08 September 2013

Don't change temptations!

Your weekly dose of Spurgeon
The PyroManiacs devote some space each weekend to highlights from the lifetime of works from the Prince of Preachers, Charles Haddon Spurgeon.  The following excerpt is from Able to the Uttermost, "In the place of God's choosing," Pilgrim Publications, page 35.
"If the temptations are great, grace also is great." 

Many a man changes his temptations for the worse. I should be very much afraid of shifting any of mine; for those I have I begin to know a little about, but if I had a batch of new ones, I do not know how I might endure them.
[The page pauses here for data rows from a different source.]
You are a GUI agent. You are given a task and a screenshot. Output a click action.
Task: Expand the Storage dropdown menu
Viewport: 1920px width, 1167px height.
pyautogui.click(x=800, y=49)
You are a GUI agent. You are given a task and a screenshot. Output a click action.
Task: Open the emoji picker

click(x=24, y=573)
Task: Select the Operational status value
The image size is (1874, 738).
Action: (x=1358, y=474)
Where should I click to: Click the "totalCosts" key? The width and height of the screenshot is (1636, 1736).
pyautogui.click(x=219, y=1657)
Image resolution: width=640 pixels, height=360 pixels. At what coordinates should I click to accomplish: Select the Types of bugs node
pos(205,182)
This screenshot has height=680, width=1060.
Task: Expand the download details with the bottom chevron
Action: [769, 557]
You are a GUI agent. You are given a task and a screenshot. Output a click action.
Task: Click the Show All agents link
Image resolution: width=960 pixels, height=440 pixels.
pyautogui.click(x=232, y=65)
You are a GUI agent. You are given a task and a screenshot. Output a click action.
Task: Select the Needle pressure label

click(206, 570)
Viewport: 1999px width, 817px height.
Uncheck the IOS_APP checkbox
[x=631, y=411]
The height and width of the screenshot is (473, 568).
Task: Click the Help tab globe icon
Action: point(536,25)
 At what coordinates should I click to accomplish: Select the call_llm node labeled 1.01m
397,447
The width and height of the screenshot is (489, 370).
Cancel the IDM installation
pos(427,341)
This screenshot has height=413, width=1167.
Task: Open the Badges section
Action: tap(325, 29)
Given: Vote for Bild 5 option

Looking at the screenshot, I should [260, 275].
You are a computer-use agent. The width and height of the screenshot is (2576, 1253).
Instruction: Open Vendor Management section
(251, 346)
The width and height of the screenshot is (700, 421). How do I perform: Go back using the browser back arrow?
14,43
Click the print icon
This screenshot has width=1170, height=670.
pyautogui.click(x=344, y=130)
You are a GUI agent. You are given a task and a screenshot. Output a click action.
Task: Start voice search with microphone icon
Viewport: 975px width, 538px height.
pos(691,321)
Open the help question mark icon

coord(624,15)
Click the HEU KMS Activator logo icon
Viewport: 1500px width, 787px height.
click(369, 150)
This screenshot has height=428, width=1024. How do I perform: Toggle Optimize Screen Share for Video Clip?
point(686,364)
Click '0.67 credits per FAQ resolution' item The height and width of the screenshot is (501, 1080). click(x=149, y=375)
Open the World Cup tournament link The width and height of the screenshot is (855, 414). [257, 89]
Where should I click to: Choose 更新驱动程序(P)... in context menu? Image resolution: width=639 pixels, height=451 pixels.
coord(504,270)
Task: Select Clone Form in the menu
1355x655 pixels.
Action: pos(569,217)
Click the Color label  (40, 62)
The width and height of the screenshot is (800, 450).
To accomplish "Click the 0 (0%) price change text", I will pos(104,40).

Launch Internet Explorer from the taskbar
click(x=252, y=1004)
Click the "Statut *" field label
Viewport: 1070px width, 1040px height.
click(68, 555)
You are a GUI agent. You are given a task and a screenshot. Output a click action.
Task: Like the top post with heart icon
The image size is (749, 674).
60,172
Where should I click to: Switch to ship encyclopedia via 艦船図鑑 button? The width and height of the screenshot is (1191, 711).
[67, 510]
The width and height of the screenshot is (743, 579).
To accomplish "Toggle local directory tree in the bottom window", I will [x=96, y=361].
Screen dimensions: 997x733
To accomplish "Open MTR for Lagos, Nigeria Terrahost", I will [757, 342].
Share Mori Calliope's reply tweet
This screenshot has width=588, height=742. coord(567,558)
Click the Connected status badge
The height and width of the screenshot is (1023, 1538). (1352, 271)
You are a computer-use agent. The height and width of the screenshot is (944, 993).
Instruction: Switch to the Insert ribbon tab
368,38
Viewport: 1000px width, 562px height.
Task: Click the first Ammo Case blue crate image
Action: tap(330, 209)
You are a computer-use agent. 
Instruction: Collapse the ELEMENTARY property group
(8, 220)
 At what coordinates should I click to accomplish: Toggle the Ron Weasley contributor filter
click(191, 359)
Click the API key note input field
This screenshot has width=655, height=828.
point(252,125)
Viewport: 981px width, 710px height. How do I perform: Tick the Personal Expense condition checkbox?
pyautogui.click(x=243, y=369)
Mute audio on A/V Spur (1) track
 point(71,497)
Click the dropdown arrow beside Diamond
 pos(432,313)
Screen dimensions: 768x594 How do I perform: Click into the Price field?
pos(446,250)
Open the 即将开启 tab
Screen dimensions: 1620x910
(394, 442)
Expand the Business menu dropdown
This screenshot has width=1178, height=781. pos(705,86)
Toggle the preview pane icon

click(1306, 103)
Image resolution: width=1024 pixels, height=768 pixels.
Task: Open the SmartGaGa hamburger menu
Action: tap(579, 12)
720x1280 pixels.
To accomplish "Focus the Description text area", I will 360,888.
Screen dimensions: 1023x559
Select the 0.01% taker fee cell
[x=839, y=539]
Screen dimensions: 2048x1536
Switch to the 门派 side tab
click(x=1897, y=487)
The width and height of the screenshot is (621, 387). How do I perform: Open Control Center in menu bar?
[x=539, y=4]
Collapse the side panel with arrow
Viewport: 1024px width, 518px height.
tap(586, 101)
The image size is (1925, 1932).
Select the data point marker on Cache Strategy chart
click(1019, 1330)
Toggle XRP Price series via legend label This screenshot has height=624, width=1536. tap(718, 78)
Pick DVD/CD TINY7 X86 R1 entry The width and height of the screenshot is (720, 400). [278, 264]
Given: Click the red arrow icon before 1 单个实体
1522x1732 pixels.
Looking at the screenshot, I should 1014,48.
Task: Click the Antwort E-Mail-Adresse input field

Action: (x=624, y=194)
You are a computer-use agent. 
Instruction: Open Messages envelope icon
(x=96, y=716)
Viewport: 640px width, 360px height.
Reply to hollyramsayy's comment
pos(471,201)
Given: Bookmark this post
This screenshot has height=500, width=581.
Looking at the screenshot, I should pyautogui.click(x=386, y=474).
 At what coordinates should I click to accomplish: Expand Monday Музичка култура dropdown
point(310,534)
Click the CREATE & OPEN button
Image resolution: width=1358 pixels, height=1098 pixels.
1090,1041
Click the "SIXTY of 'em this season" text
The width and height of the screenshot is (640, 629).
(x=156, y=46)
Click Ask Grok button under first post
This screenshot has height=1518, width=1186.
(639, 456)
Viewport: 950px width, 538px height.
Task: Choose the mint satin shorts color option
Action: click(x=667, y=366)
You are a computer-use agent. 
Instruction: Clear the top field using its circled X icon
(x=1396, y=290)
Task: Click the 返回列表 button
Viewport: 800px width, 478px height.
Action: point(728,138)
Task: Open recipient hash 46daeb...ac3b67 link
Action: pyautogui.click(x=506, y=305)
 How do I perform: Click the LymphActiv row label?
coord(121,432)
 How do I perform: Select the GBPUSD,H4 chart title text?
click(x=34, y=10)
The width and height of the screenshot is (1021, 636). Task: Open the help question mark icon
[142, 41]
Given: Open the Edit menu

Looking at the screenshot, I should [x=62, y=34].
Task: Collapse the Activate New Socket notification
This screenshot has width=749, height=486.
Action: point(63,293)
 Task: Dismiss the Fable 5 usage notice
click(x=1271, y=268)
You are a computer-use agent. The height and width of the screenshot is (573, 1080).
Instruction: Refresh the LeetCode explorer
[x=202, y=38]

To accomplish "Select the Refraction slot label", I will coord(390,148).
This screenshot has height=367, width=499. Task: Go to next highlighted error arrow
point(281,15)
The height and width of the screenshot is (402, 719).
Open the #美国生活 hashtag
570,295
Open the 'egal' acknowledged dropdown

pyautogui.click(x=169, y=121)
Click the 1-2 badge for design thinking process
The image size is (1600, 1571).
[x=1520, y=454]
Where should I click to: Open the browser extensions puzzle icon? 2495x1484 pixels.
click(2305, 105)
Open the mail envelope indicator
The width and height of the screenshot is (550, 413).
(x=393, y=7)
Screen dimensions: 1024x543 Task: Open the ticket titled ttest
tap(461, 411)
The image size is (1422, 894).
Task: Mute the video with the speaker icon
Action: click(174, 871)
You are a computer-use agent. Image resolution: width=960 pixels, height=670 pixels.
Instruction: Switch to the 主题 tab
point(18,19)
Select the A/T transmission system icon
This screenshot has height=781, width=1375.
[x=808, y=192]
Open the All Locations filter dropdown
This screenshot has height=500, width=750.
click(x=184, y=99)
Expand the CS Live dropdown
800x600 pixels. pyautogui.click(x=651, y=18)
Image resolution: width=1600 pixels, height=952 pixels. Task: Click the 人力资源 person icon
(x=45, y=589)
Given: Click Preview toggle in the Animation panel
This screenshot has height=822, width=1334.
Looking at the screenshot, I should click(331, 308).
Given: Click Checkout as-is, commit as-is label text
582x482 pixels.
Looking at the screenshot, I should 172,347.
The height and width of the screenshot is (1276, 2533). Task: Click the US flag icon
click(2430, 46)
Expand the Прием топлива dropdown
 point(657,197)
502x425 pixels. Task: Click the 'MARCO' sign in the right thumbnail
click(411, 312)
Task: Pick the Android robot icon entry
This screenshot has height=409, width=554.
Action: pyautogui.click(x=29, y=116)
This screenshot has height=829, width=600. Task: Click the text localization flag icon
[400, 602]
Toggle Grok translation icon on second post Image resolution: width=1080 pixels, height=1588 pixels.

Our temptations are very much like the mosquitoes of which they tell you when you are travelling, that you had better let the old ones stop on, for if you drive them away there are some new ones hungrier than the others that will come, and you will be worse off than before.

The temptations of poverty you do know, my brother, but you do not know the temptations of wealth. The temptations of the family you know, and you propose to run away from them into solitude. You do not know those temptations, and you might not be able to withstand them. God has fitted the burden to the back, and the back to the burden.

Of all the crosses in the world, your own cross is probably the easiest cross for you to carry. If you had somebody else’s cross you might well bewail yourself that you had made so sad an exchange. Tarry where you are, and be not cowardly, neither seek your own ease.

It is not the first thing in life to be easy and to be happy and to be merry and to be rich and to be admired and to be prosperous. There is something nobler than that. It is often a far grander thing to know nothing of what rest means in life, except rest in God, to know nothing of ease, to know nothing of prosperity, except prosperity of soul, and through much tribulation glorifying God in difficulty and finding your way to eternal bliss through it.

The gist of the whole matter is in the matter of providence. The God who has appointed the bounds of our habitation has been wise in the appointment. It is sometimes wise for us to move: let us take care we do not move till it is wise.

Let us not be like those who are as the will-o’-the-wisp, constantly flitting, but remember that as a bird that wandereth from its nest, so is a man that wandereth from his place.